Fakt ist: Frank Henkel war letzte Woche der Einzige, der eine Deeskalation ablehnte. Als Innensenator ist er für die Einsätze der Polizei verantwortlich. Er trägt auch die Verantwortung dafür, dass hunderte Polizisten und Polizistinnen aus verschiedenen Bundesländern seine politisch motivierten Einätze bestreiten müssen. Er nahm die Gewalt vom Wochenende billigend in Kauf, um seinen Hass-Wahlkampf zu betreiben. Wenn einer die Verantwortung für diese absehbare Eskalation und die 123 verletzten Polizistinnen und Polizisten trägt, dann er. Frank Henkel ist nach wie vor eine Gefahr für die innere Sicherheit Berlins. Sollte er weiter einer friedlichen Lösung im Wege stehen, muss er von Müller aus dem Amt des Innensenators entlassen werden.

Man muss sich vergegenwärtigen: Berlins Innensenator sieht sich außerstande, eine friedliche Einigung mit einem linksalternativen Hausprojekt herbeizuführen. Mit Menschen, die das Haus gar nicht besetzen, sondern in einem regulären Mietverhältnis sind.
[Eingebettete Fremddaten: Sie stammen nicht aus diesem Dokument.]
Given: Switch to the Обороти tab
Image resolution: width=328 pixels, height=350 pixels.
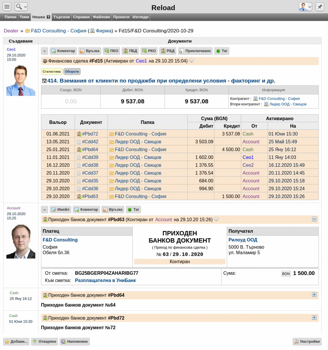Looking at the screenshot, I should pos(72,71).
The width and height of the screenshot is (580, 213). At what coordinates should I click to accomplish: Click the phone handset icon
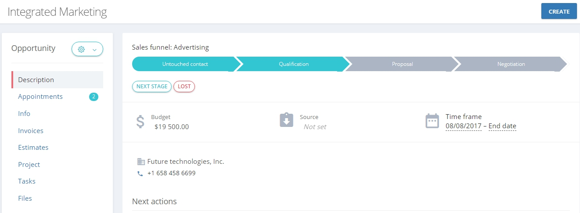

Menschen, denen wohlgemerkt keine einzige konkrete Straftat nachgewiesen werden kann. Allein dass dies betont werden muss, zeigt, wie sehr die CDU mit ihrer Hetze das öffentliche Klima vergiftet hat. Es ist nicht akzeptabel, dass Frank Henkel die Berlinerinnen und Berliner mit der Polizei schikaniert. Dass dies aus der Verzweiflung heraus geschieht, nach fünf Jahren des Versagens im Wahlkampf den strammen Max zu geben, macht die Situation umso erbärmlicher. Das ist das genaue Gegenteil von dem, was den sogenannten Rechtsstaat ausmacht.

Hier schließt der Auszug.